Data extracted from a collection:
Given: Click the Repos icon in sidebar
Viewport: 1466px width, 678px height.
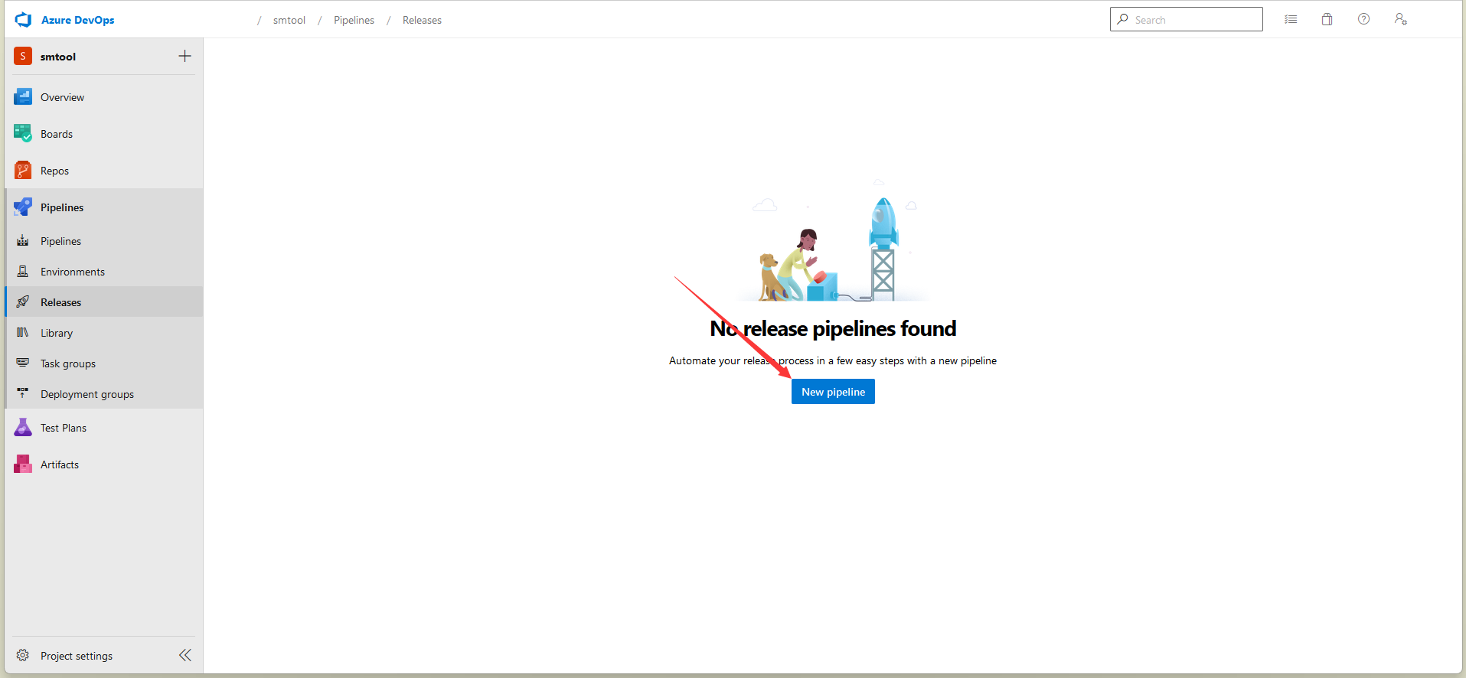Looking at the screenshot, I should click(x=23, y=171).
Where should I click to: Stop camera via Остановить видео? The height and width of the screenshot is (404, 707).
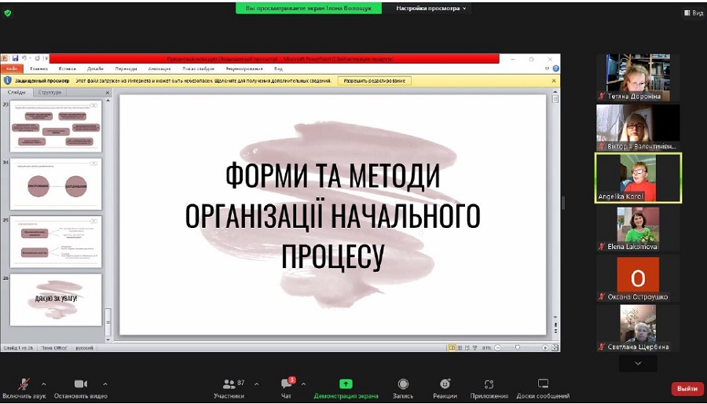tap(80, 384)
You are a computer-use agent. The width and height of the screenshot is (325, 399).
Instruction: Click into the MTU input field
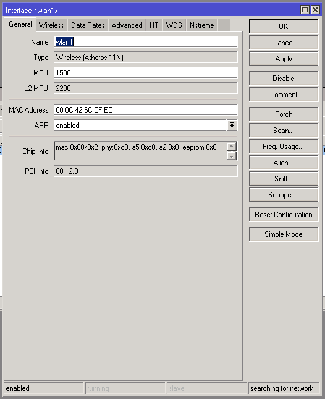(145, 73)
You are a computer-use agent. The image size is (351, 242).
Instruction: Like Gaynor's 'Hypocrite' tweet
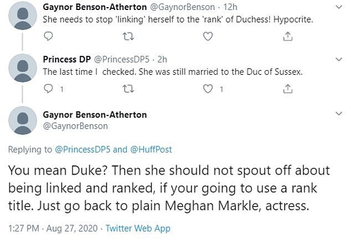208,36
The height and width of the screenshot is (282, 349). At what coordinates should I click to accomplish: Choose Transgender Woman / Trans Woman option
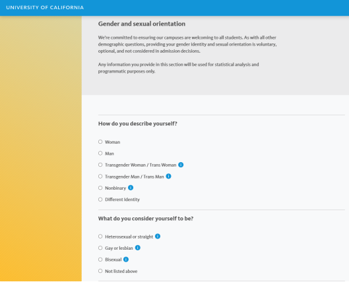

> _Requirement_
Using the entries above, copy out all lines that contain the string "computer".

> _Task response_
You are a computer-use agent. The width and height of the screenshot is (325, 399).
You are a computer-use agent. The image size is (351, 242).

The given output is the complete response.